[What to do]
Produce word for word the lines of the data below running from the one that has "in panel 1-2" to the one that has "Task: Click the search", inclusive, and no others.

==*==

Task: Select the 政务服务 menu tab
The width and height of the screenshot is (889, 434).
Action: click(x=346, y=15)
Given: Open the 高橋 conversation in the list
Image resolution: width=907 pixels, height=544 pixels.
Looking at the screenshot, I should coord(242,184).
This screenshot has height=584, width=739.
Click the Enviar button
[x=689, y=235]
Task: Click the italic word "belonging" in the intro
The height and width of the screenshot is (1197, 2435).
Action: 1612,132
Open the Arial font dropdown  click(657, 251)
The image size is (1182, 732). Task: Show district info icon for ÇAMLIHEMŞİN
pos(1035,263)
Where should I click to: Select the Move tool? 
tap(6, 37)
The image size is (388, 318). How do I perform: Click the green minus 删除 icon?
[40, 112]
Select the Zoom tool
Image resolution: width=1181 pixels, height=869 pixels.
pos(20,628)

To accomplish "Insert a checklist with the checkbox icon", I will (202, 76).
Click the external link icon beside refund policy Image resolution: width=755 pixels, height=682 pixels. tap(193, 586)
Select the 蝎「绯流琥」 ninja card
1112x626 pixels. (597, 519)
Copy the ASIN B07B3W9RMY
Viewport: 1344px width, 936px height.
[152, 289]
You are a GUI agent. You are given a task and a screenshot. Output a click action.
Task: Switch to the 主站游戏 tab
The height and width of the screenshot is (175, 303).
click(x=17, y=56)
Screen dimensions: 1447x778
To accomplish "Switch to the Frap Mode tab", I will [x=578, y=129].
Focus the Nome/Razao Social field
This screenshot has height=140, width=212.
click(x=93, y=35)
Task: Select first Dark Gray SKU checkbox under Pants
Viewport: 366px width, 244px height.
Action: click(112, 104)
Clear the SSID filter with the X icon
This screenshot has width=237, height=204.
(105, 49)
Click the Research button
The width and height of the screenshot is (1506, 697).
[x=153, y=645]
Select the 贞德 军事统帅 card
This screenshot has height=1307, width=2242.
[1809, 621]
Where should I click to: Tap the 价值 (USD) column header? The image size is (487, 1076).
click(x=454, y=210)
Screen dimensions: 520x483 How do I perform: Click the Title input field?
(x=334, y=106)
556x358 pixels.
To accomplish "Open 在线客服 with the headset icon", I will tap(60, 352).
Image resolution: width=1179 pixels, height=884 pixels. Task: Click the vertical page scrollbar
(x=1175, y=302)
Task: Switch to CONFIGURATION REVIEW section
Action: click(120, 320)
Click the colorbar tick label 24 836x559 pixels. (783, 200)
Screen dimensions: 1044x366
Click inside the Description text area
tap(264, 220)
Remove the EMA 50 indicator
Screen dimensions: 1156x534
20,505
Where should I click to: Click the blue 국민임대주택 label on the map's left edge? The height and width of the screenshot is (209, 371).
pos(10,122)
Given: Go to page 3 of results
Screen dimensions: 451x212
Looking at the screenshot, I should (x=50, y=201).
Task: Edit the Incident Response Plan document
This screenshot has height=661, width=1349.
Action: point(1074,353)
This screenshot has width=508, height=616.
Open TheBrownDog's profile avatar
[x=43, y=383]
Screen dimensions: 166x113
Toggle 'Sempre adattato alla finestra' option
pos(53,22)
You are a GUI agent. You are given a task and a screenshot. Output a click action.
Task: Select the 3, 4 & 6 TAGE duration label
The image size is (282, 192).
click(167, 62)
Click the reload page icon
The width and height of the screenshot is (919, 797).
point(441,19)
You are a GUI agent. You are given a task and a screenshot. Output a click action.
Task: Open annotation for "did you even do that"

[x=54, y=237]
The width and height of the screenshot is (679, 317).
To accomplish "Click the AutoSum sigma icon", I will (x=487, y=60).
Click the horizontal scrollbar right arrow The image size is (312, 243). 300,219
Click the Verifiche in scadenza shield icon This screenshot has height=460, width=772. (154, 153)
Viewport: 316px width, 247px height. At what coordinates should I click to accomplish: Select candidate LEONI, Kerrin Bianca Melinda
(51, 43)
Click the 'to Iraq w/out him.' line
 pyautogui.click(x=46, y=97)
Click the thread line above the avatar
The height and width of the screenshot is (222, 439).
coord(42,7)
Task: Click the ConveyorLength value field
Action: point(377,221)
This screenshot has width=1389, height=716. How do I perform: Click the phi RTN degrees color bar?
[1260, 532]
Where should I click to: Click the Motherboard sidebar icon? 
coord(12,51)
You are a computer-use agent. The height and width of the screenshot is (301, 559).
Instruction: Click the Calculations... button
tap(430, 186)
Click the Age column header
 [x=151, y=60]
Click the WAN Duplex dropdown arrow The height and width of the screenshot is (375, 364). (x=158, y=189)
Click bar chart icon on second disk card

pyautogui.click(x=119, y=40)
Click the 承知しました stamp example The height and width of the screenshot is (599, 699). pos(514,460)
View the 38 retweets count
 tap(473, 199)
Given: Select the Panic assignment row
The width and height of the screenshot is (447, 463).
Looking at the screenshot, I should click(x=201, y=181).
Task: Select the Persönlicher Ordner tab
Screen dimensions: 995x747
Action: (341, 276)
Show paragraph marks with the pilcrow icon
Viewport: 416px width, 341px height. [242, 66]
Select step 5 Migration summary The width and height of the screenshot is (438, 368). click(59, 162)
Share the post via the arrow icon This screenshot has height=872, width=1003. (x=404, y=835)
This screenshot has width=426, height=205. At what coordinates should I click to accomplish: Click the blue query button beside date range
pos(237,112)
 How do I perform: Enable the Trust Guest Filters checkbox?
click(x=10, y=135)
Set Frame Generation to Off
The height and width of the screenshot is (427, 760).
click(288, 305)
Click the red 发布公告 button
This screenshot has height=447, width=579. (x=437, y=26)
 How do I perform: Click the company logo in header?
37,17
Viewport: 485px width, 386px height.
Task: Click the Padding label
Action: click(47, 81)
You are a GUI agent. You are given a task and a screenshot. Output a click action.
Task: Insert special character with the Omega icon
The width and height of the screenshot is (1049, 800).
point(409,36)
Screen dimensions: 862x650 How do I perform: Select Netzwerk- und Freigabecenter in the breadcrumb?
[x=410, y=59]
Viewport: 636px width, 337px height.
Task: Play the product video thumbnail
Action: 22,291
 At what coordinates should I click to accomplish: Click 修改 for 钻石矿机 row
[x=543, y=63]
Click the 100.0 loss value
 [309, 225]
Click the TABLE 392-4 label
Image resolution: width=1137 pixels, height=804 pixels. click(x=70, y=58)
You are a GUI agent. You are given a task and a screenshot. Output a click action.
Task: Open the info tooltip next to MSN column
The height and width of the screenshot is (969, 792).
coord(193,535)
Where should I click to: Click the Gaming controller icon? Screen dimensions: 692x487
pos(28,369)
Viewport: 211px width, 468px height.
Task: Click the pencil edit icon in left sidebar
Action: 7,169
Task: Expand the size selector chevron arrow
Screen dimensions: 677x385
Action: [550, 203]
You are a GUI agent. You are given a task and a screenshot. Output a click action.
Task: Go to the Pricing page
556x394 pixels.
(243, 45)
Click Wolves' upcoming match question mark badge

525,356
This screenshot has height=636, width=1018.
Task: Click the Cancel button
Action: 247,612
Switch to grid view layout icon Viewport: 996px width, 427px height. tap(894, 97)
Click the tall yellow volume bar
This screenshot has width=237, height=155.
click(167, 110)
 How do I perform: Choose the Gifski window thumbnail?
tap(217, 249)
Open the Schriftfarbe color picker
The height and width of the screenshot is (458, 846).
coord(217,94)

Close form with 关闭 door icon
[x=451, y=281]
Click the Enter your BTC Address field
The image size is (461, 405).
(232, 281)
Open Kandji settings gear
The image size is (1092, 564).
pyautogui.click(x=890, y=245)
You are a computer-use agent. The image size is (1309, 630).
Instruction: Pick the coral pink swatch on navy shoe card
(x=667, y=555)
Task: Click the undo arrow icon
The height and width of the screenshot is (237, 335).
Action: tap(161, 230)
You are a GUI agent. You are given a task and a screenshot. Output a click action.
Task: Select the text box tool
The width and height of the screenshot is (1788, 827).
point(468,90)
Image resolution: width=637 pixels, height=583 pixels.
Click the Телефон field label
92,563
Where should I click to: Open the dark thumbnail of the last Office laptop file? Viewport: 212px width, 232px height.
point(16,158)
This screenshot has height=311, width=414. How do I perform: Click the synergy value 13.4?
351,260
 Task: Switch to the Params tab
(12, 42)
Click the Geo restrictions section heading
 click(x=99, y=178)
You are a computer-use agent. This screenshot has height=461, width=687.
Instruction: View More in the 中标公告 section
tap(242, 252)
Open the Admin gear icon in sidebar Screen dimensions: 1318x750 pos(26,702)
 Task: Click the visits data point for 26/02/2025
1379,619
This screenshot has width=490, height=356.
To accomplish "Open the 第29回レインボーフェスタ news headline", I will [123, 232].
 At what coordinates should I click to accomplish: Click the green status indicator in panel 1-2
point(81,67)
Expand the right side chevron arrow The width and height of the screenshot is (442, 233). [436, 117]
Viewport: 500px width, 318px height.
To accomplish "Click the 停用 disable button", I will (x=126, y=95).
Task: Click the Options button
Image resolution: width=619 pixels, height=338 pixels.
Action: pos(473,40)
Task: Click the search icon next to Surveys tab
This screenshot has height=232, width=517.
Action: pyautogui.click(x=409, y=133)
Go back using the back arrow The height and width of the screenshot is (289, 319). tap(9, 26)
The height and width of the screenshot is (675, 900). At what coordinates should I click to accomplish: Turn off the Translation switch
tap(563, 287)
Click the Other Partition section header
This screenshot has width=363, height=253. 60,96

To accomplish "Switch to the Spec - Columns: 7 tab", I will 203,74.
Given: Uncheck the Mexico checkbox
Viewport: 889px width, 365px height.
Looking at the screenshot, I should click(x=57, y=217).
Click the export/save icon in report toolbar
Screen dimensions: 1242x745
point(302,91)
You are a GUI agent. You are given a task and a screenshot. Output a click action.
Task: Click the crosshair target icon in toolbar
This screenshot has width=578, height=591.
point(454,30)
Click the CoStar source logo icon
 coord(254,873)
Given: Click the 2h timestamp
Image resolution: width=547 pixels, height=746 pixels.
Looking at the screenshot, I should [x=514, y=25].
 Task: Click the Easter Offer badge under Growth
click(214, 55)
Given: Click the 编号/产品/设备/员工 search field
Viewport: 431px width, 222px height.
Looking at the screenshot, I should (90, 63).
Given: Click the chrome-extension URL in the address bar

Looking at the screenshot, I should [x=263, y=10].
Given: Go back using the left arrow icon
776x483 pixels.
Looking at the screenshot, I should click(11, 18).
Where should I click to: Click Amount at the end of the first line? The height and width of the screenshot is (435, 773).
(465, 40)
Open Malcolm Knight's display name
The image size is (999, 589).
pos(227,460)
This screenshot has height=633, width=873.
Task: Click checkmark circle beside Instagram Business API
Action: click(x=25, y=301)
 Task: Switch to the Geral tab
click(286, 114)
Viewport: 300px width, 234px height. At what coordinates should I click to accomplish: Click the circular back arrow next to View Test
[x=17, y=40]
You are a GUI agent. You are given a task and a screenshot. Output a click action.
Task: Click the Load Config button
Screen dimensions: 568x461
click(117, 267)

==*==

[Result]
 At what coordinates should I click to accomplish: Click the green status indicator in panel 1-2
point(81,67)
Expand the right side chevron arrow The width and height of the screenshot is (442, 233). [436, 117]
Viewport: 500px width, 318px height.
To accomplish "Click the 停用 disable button", I will (x=126, y=95).
Task: Click the Options button
Image resolution: width=619 pixels, height=338 pixels.
Action: pos(473,40)
Task: Click the search icon next to Surveys tab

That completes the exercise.